Rows from a dataset
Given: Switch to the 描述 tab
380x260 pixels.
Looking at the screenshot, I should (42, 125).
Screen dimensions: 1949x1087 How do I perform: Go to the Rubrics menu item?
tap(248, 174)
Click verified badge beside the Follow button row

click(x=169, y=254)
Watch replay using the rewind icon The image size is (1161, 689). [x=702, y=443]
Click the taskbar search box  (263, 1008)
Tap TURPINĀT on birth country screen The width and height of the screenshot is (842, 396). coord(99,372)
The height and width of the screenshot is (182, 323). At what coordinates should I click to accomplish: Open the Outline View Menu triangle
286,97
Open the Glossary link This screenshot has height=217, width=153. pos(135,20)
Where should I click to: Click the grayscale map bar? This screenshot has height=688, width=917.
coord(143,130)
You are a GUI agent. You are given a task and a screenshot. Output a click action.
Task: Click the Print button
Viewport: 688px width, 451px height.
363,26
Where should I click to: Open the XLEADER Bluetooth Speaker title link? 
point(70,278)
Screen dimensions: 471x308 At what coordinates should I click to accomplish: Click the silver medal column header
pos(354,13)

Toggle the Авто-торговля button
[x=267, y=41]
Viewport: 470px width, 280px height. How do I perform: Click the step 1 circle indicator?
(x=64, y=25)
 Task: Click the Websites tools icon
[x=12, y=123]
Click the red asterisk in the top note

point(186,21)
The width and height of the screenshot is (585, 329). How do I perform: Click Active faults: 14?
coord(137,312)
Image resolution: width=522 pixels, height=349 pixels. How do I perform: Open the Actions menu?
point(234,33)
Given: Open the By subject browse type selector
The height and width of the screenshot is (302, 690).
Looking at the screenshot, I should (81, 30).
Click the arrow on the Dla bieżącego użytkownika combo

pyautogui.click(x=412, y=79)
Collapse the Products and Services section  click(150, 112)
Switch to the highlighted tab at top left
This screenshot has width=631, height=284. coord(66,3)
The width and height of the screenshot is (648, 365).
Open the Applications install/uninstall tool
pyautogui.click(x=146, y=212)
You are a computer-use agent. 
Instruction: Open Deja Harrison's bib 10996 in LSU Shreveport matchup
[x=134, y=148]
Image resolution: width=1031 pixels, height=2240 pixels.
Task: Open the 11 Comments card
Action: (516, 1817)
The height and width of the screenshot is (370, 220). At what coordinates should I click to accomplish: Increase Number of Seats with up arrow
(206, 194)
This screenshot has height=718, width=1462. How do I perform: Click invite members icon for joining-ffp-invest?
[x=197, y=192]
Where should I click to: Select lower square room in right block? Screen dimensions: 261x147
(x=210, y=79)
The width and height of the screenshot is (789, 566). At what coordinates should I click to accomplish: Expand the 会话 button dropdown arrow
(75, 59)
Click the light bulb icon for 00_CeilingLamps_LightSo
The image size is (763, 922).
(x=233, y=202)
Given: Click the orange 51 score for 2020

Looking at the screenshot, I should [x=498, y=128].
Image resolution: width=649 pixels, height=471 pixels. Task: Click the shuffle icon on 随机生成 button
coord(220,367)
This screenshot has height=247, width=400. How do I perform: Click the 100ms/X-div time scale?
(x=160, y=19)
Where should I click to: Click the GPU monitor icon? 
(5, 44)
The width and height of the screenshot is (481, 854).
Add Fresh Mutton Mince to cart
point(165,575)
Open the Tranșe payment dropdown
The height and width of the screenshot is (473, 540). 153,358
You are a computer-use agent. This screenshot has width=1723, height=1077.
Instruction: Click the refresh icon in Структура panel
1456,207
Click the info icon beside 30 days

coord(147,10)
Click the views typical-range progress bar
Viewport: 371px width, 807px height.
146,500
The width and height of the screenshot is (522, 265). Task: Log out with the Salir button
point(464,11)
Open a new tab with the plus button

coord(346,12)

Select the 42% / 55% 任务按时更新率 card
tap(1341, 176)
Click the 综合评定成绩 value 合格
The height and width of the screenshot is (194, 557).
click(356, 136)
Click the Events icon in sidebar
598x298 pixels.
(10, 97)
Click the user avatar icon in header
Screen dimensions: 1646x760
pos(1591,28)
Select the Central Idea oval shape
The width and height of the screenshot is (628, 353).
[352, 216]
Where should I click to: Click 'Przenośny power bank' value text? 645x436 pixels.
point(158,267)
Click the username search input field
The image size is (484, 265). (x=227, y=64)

Exercise requirements:
Gather every line from the rows above that contains the word "resolution".

Solution for this problem:
Image resolution: width=522 pixels, height=349 pixels. How do I perform: Open the Actions menu?
Image resolution: width=1031 pixels, height=2240 pixels.
Image resolution: width=649 pixels, height=471 pixels. Task: Click the shuffle icon on 随机生成 button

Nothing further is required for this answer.